Component : CA Workload Automation AE (AutoSys)

Cause

The pstack extract (Thread 2) confirms that Autosys does not receive the response from One Automation Event management after the integration initialization.

Resolution

Autosys requires One Automation Event management to be up and running after the integration.

By design, In the environments where Autosys is integrated with One Automation Event management for event alerts, the connection is validated by sending an API request as part of the scheduler startup procedure. The process waits for it to return before initiating the job processing. In this case, The Automic One Event management has a problem in returning the API request due to which the Autosys scheduler process is hung.

To resolve the problem, Ensure the One Automation Event management is up and running fine. Send a test API and see if it returns successfully.

Contact One Automation experts to get the problem resolved.

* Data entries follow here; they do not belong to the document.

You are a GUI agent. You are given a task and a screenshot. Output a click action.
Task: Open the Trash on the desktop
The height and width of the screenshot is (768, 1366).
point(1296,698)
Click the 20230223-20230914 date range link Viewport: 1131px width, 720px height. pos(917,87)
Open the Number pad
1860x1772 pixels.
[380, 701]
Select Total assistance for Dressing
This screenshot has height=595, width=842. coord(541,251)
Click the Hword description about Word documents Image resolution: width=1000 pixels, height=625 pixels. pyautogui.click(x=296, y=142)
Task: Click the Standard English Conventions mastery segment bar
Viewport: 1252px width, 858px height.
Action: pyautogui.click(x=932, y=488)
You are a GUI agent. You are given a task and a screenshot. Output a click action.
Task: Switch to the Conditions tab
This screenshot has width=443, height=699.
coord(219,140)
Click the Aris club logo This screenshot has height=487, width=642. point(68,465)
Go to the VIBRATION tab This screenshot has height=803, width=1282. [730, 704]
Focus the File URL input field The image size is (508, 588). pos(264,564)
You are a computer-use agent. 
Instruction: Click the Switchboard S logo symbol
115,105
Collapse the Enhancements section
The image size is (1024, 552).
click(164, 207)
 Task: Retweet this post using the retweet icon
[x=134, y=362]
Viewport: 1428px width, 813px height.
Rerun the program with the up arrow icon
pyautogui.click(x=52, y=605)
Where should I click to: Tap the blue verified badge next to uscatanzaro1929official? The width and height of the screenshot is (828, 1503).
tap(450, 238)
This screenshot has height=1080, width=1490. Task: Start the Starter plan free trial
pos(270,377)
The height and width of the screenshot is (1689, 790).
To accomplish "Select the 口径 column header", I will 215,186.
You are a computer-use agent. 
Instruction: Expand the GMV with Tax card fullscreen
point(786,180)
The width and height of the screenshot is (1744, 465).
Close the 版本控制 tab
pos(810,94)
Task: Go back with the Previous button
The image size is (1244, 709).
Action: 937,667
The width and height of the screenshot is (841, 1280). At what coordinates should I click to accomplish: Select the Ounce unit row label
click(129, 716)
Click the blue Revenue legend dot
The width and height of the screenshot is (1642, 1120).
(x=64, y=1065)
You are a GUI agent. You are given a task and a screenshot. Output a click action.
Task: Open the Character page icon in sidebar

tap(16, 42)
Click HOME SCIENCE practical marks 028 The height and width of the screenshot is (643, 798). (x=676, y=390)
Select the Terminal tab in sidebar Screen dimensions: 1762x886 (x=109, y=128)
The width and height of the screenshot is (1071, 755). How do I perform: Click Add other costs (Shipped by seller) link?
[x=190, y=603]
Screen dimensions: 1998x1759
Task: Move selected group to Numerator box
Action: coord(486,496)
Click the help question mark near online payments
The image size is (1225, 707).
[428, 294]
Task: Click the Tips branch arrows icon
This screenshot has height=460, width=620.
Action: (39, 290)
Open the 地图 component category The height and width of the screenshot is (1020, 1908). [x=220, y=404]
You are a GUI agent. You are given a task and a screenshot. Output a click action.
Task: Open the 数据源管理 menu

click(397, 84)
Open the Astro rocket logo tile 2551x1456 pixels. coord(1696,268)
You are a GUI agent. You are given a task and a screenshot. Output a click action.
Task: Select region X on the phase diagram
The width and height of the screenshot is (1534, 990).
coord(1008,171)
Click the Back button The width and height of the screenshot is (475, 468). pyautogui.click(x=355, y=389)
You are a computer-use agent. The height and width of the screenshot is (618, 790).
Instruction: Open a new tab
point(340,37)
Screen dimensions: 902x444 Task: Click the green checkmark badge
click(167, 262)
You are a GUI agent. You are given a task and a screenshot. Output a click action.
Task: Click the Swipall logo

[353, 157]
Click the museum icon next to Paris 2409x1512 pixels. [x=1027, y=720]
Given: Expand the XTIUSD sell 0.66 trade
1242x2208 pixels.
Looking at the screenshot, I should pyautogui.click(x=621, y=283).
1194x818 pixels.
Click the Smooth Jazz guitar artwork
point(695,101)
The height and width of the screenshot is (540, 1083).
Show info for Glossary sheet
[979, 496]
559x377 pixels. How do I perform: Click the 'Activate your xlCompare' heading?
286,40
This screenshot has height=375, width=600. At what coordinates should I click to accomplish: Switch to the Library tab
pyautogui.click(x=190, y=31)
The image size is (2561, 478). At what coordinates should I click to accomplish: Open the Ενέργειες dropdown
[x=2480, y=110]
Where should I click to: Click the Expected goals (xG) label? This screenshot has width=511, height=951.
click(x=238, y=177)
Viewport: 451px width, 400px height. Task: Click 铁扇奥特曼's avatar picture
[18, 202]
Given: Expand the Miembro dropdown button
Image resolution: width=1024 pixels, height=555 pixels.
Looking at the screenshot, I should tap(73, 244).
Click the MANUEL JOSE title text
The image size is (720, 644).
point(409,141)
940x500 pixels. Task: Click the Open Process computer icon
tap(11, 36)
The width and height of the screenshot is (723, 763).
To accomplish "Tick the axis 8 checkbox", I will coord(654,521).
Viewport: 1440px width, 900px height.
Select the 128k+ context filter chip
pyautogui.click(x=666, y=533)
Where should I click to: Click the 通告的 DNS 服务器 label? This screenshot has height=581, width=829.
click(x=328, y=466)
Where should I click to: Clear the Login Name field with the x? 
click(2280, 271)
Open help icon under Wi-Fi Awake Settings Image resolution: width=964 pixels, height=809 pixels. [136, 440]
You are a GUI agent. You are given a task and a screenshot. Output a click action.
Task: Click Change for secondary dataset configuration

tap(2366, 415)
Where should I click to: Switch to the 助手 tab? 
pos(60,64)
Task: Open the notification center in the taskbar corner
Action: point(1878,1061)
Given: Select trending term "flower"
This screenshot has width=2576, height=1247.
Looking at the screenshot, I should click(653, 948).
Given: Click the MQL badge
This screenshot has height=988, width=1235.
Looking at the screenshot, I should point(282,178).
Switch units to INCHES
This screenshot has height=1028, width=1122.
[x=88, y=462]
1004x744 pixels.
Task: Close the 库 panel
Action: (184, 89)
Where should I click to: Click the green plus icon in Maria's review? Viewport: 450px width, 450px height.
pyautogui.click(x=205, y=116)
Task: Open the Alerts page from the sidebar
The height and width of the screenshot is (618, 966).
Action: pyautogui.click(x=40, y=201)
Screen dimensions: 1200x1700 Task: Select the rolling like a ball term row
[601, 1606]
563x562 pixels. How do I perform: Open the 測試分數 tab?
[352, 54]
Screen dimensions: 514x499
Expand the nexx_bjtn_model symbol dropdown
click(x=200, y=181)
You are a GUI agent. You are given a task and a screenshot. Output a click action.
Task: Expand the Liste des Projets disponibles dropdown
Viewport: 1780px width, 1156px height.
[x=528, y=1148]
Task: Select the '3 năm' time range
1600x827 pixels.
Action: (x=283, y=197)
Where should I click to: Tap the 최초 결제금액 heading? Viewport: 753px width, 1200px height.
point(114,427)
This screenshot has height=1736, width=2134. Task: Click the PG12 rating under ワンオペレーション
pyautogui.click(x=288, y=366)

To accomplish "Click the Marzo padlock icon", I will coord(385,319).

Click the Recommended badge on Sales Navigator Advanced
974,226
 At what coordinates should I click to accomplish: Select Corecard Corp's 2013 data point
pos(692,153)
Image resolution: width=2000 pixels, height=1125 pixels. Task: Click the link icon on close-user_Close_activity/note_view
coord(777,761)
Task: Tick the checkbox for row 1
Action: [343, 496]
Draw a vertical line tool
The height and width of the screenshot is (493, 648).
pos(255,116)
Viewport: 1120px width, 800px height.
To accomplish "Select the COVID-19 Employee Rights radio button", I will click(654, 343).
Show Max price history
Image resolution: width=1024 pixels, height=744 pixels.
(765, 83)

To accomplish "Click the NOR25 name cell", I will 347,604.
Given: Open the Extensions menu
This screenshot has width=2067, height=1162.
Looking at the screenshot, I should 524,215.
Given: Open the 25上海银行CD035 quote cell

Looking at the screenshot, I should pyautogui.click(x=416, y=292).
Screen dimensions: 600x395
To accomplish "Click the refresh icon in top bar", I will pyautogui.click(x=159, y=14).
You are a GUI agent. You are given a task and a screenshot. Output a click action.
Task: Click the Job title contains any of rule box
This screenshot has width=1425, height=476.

To work around the problem disable the One Automation Event Management integration with Autosys -

Login to the Autosys server

Kill the scheduler process which was hung

Take a backup of the Autosys configuration file ($AUTOUSER/config.$AUTOSERV)

Update and set the value of the property: OneAutomationEvents to "0"

OneAutomationEvents=0

Save the file and restart the scheduler.